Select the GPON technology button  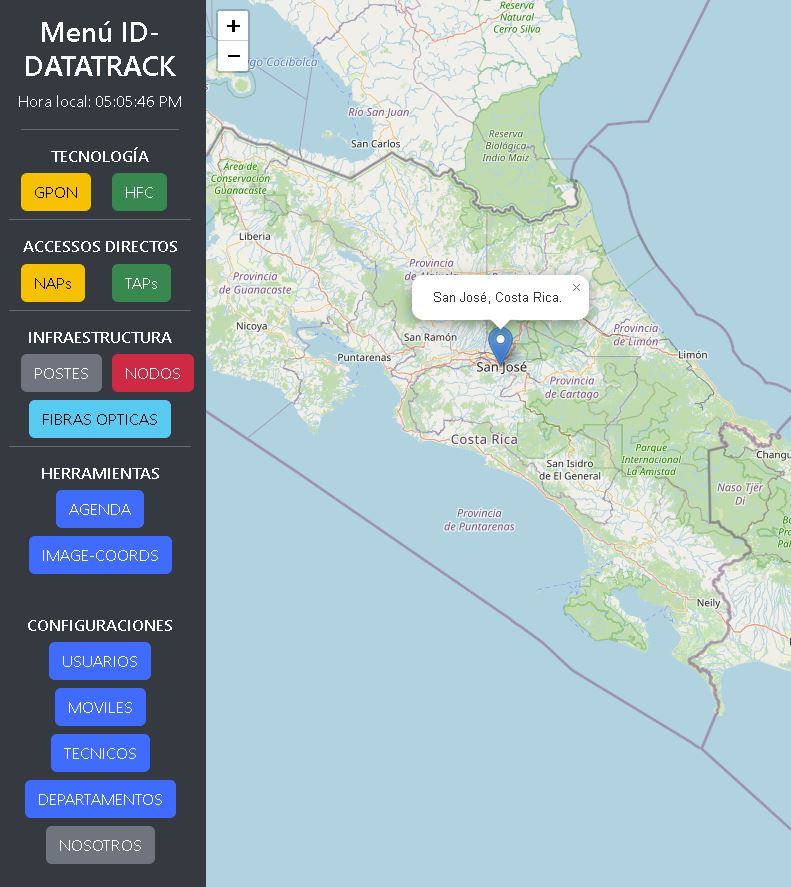(x=56, y=192)
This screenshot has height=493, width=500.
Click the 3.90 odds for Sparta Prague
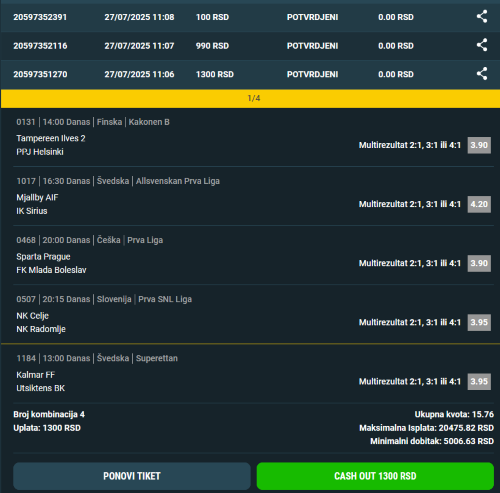coord(479,263)
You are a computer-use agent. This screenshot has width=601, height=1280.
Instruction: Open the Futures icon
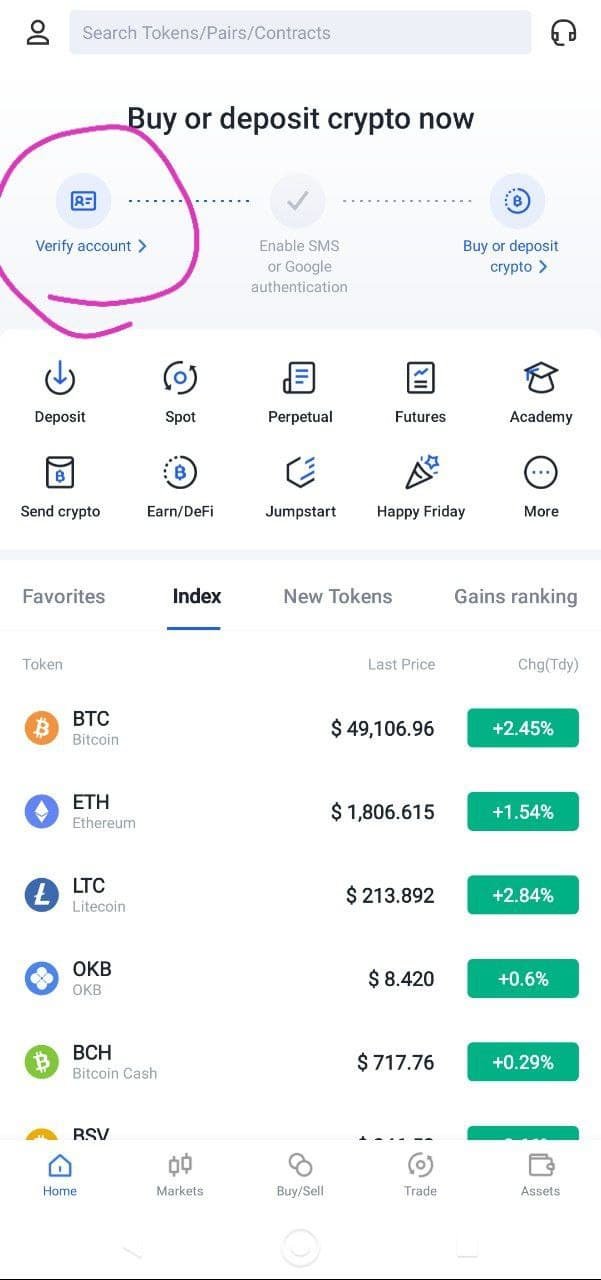pyautogui.click(x=420, y=379)
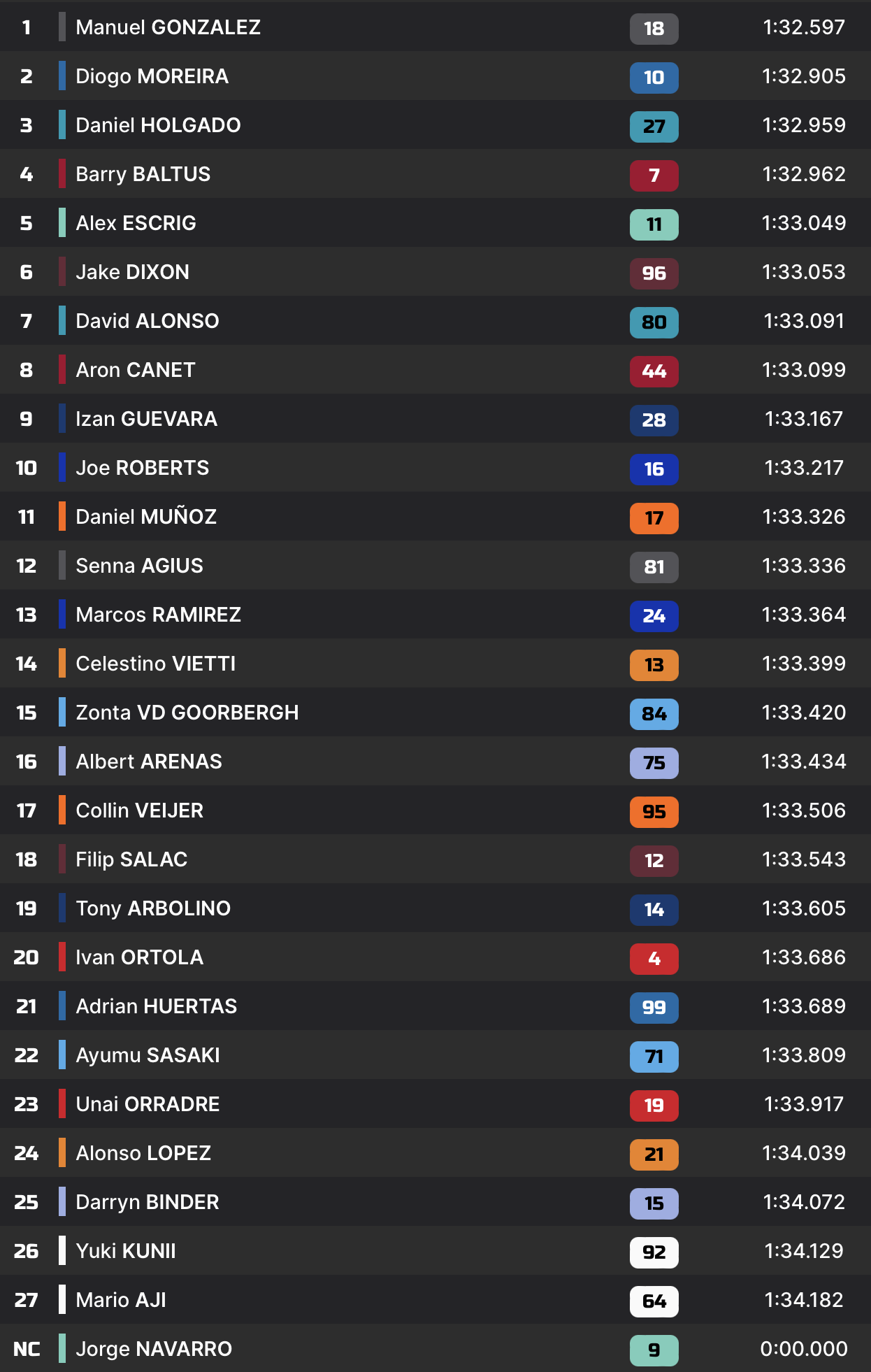Screen dimensions: 871x1372
Task: Click the number 18 badge for Manuel Gonzalez
Action: (x=654, y=29)
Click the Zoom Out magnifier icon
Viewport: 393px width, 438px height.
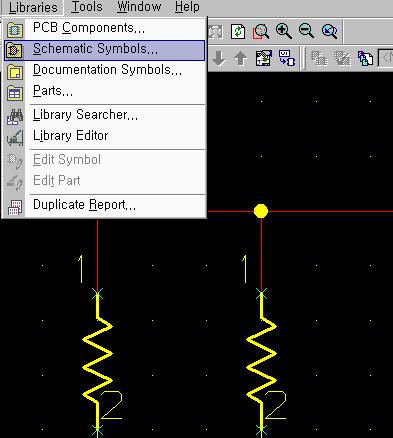point(306,31)
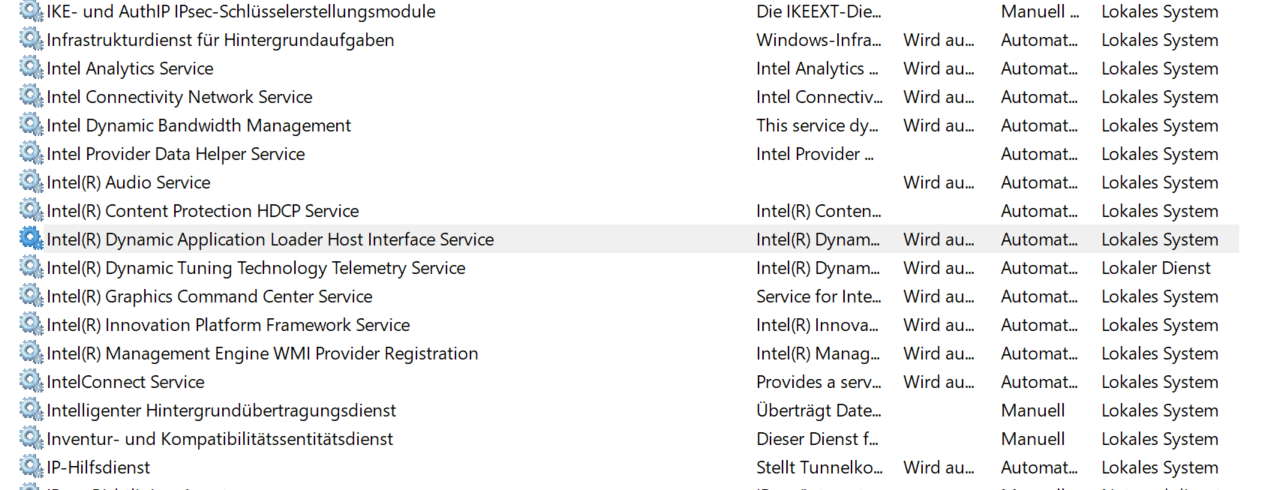Select Intel(R) Content Protection HDCP Service
Screen dimensions: 1276x490
(x=202, y=211)
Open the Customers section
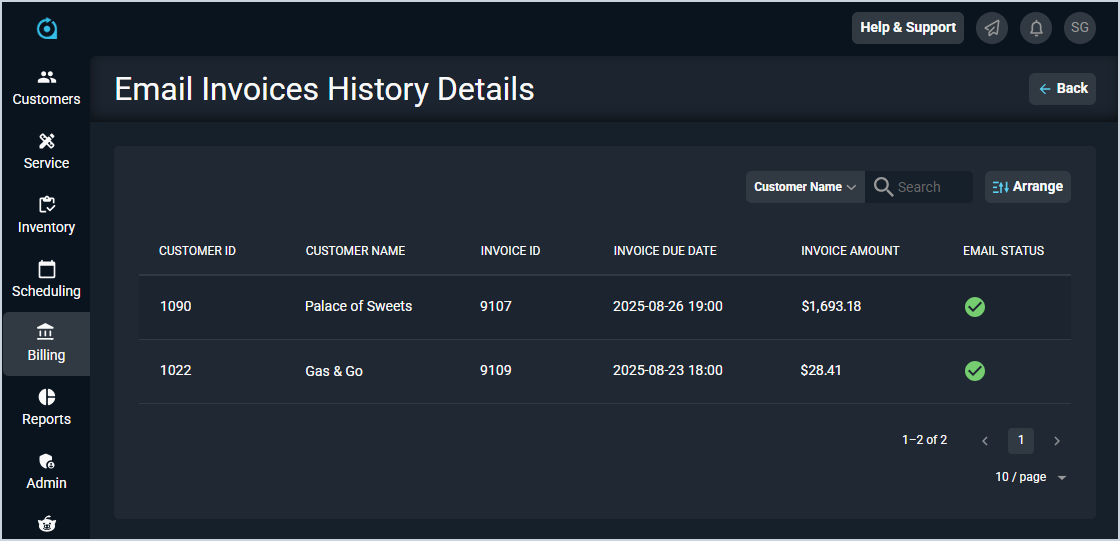1120x541 pixels. [47, 88]
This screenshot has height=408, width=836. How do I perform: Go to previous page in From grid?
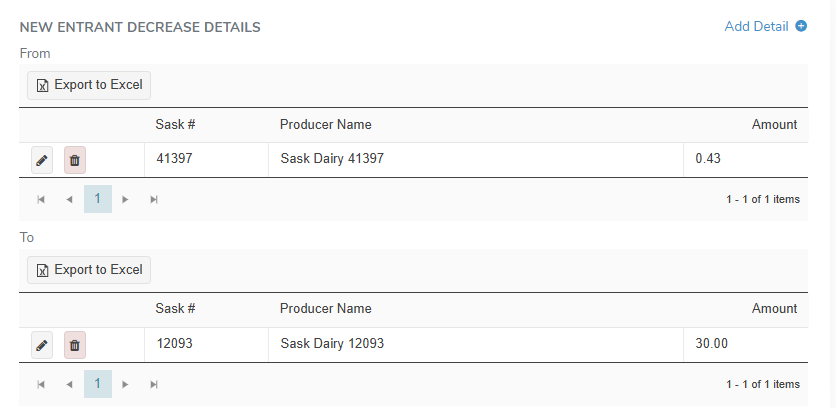(x=69, y=199)
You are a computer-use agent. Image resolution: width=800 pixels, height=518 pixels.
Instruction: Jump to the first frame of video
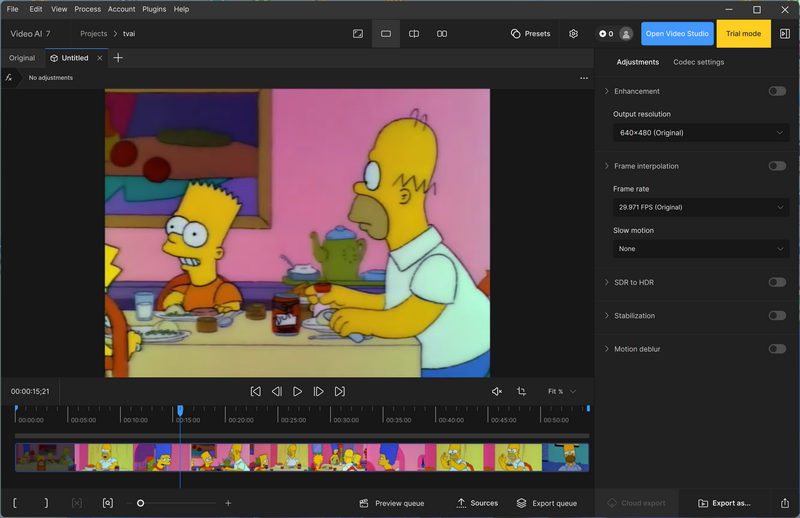point(255,392)
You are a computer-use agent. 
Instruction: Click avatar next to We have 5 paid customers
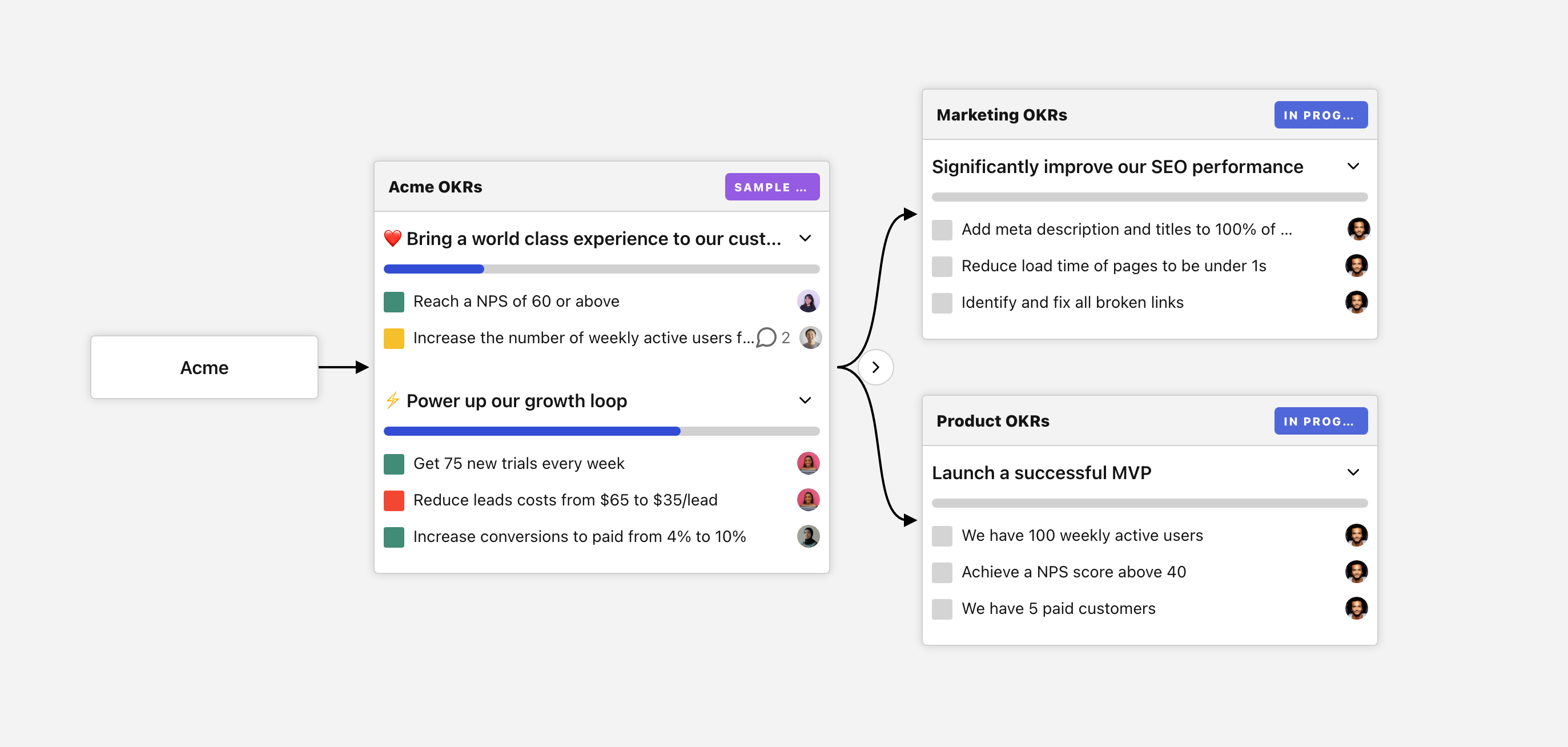point(1356,608)
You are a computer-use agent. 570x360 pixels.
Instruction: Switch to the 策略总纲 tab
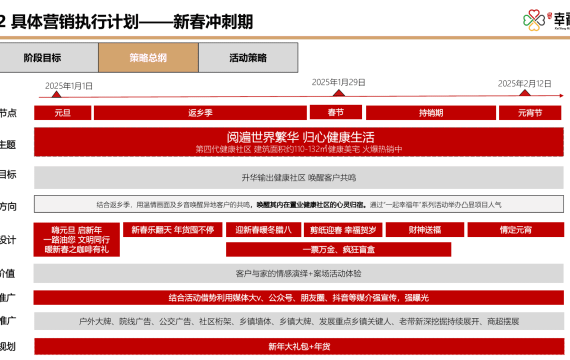[x=148, y=57]
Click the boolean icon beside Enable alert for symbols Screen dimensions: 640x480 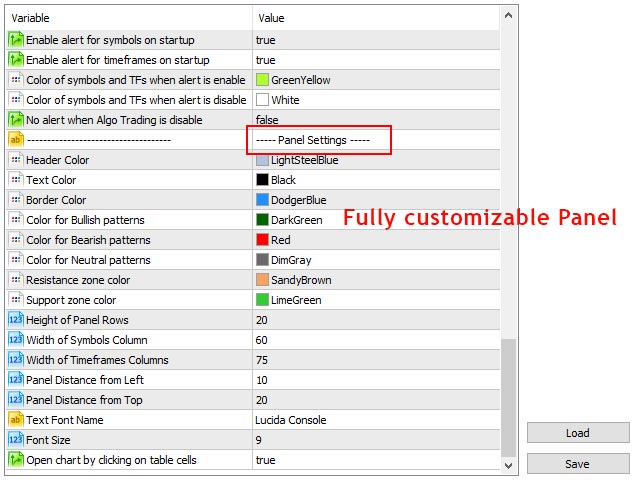(x=15, y=40)
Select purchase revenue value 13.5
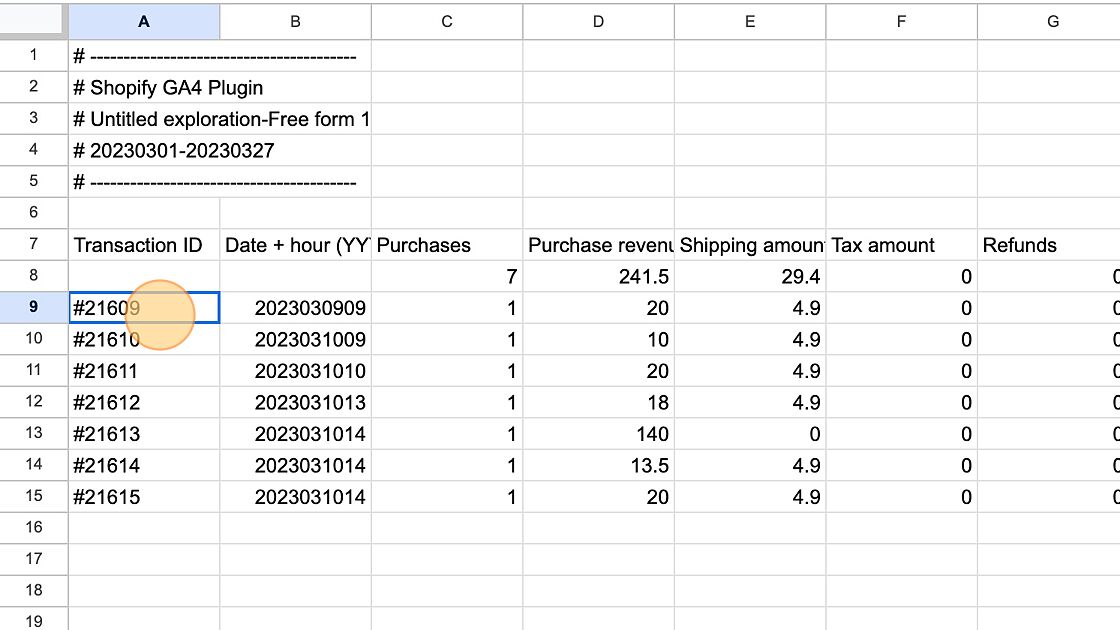 598,466
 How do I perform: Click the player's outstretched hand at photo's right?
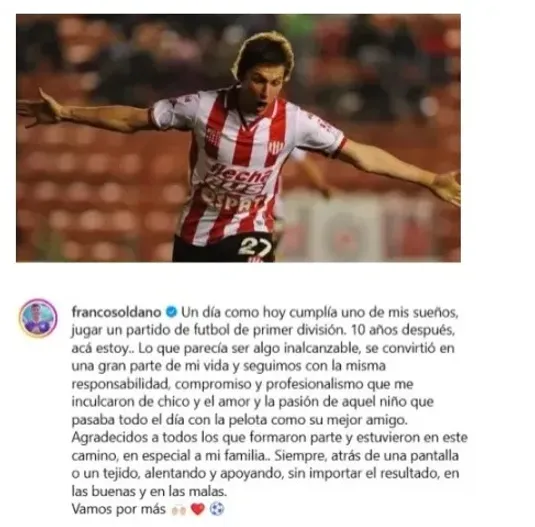click(445, 187)
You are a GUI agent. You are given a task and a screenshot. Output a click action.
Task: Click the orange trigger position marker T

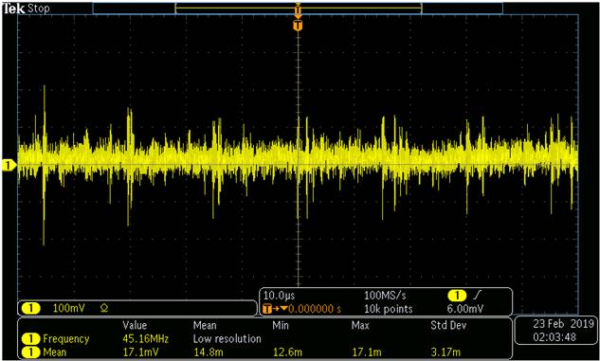[x=298, y=26]
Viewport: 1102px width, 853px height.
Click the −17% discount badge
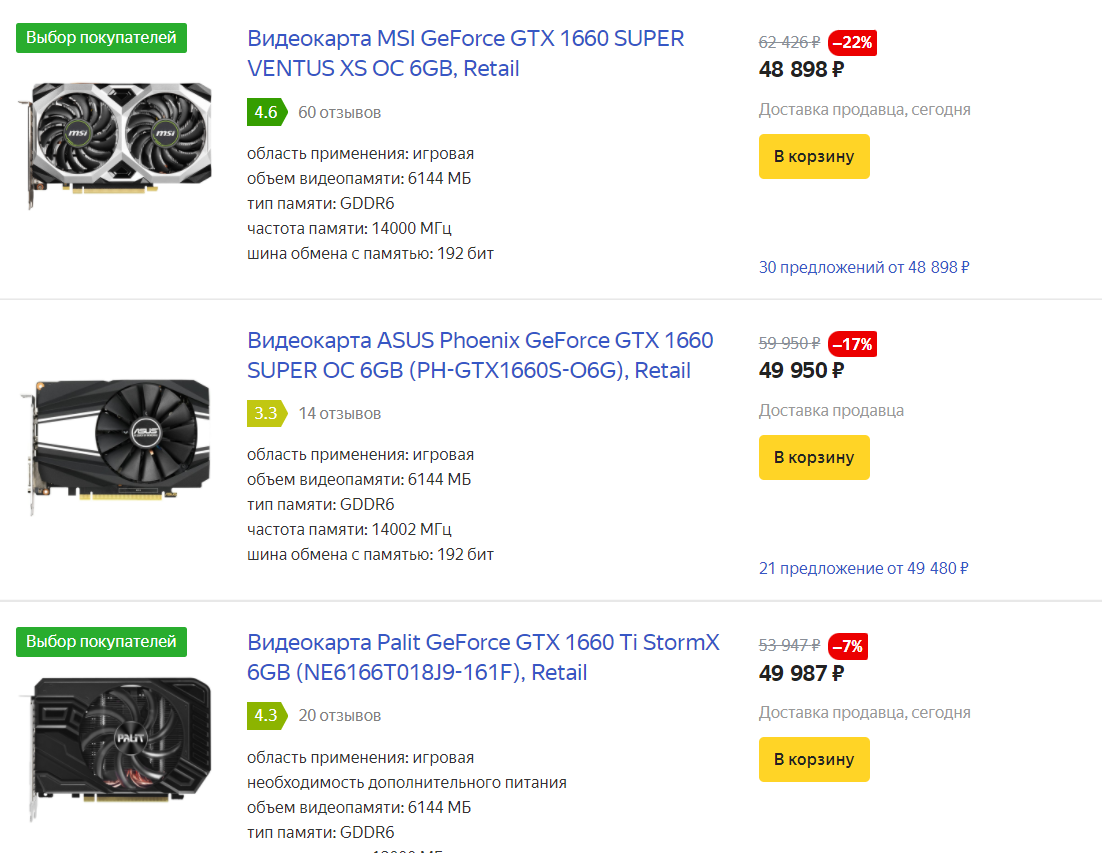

**INSTRUCTIONS FOR THE TASK:** If a line in the records above contains the word "agent", copy it.

**ANSWER TO THIS TASK:**
You are a computer-use agent. This screenshot has width=601, height=1280.
You are a computer-use agent. Image resolution: width=800 pixels, height=518 pixels.
You are a computer-use agent. 
You are a computer-use agent. 570x360 pixels.
You are a GUI agent. You are given a task and a screenshot. Output a click action.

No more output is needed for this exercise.